When facing the job market after being fired, your loyalty, ethics, behaviour and personality traits as an employee, are all under question.
Ghaneckar shares an anecdote about a job candidate she had once interviewed. She hired the person, because she/he was upfront in stating that the last two years her/his performance at the previous job was not up to the mark, owing to a strained relationship with the new boss, frequent change of guards and few other reasons. However, for five good years before all that happened, performance had never been an issue. While all of this was verified by the reference checks as well, Ghaneckar hired this person for honesty.
In addition to being honest, it is also important to admit one’s own weaknesses, if any, and make sincere attempts to improve upon them. Ganesh Chandan, CHRO, Greaves Cotton, is of the view that while looking for another opportunity, one must identify the lack of capabilities that may have led to the loss of job and address that efficiently.
If there has been any issue that led to your low performance in the workplace, it is best to be frank and open about it.
“It is important to address the root cause of getting fired, otherwise even though you may land another job, you may not be able to survive for long. For instance, if a sales person is not good at maintaining customer relations then she/he is set to fail sooner or later,” Chandan explains.
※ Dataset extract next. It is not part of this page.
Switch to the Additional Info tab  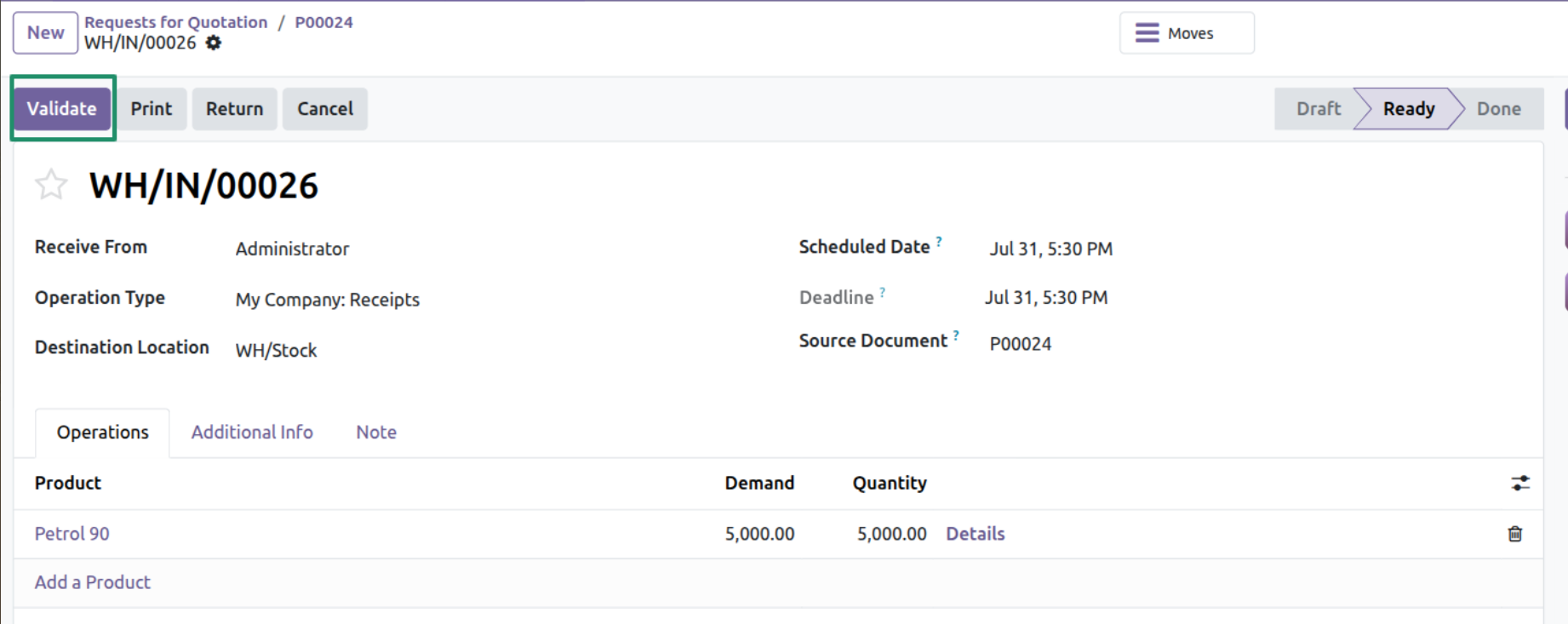[252, 432]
He suggests taking up a training course or finding a coach to enhance the required skills and then admit one’s shortcomings and the intention to work on it, in the next interview. For instance, he recalled that he had once come across a candidate who was candid enough to admit that he had lost his previous job due to his weak English communication skills. However, the candidate revealed his intention to take up a course to improve upon the weakness as soon as he secured the job and earned enough to pay for the lessons.
It was this integrity, the acceptance of his shortcoming and the intent to work upon it at the first chance that got him the job. “Acknowledge your shortcomings and work on them,” Chandan opines. And as Ghaneckar says, being truthful is the key!
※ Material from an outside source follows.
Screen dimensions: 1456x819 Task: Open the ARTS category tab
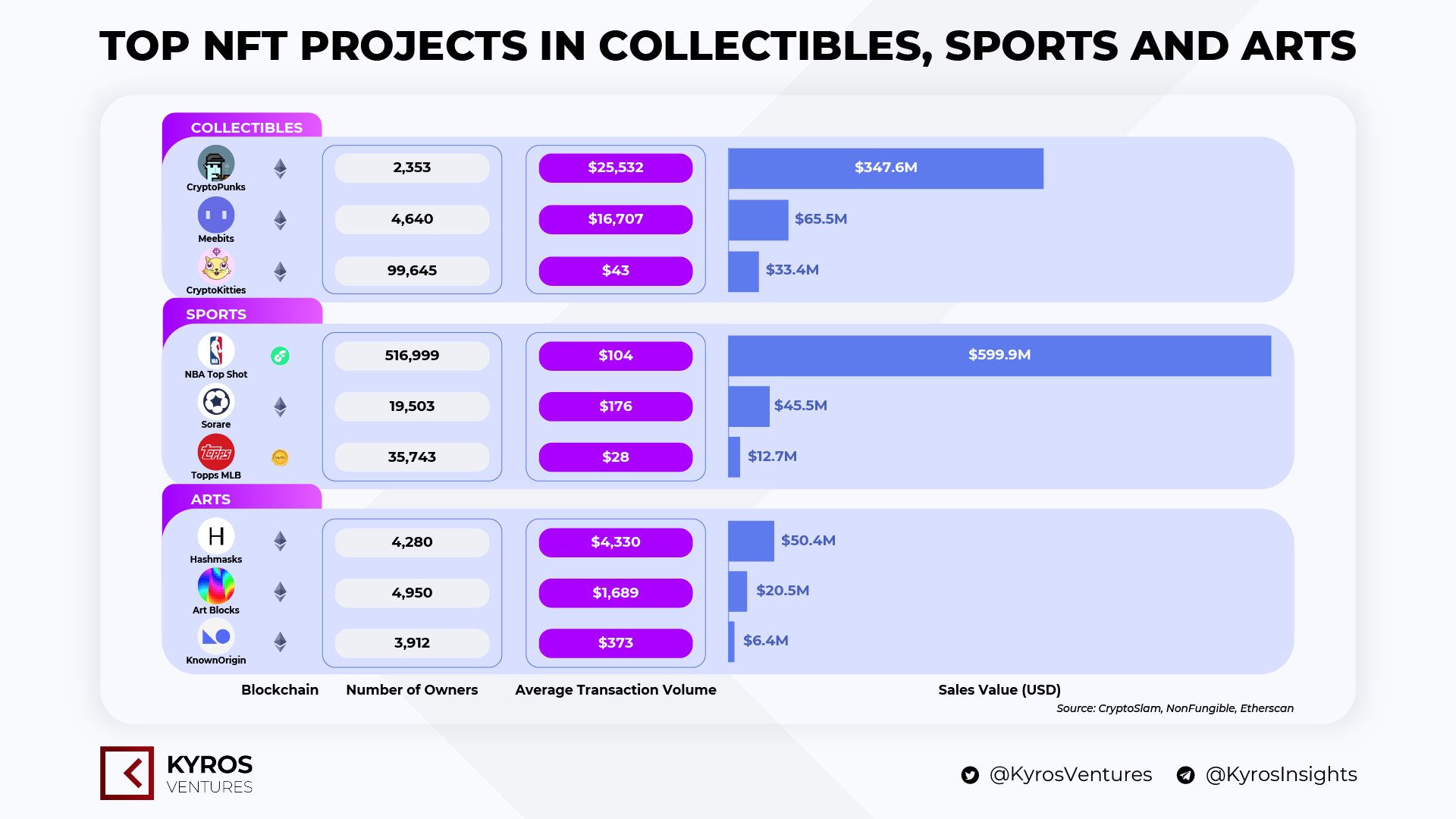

Furthermore, in cases where job expectation mismatch is the reason behind someone’s job failure and loss, it is again honesty that will help that person sail through. Be upfront about the fact that you were unable to gauge the job expectations, and hence, you could not perform well. “Sometimes people accept job offers in a haste, which later puts them in a tricky spot. Either they quit early or risk being laid off for non-performance, which in both cases isn’t good for their career graph. Hence, it is important that in an interview the candidate analyses the organisation fit, rigorously reviewing its culture, leadership styles and the job expectations well before deciding to join,” Chandan explains.
All said and done, it is certainly a difficult task to crack an interview after being fired. However, being ousted from a job is not the end of the world. While it takes a lot of effort to gather the courage to face the job market, with a truthful demeanour one can manage to beat all odds and find another suitable opportunity.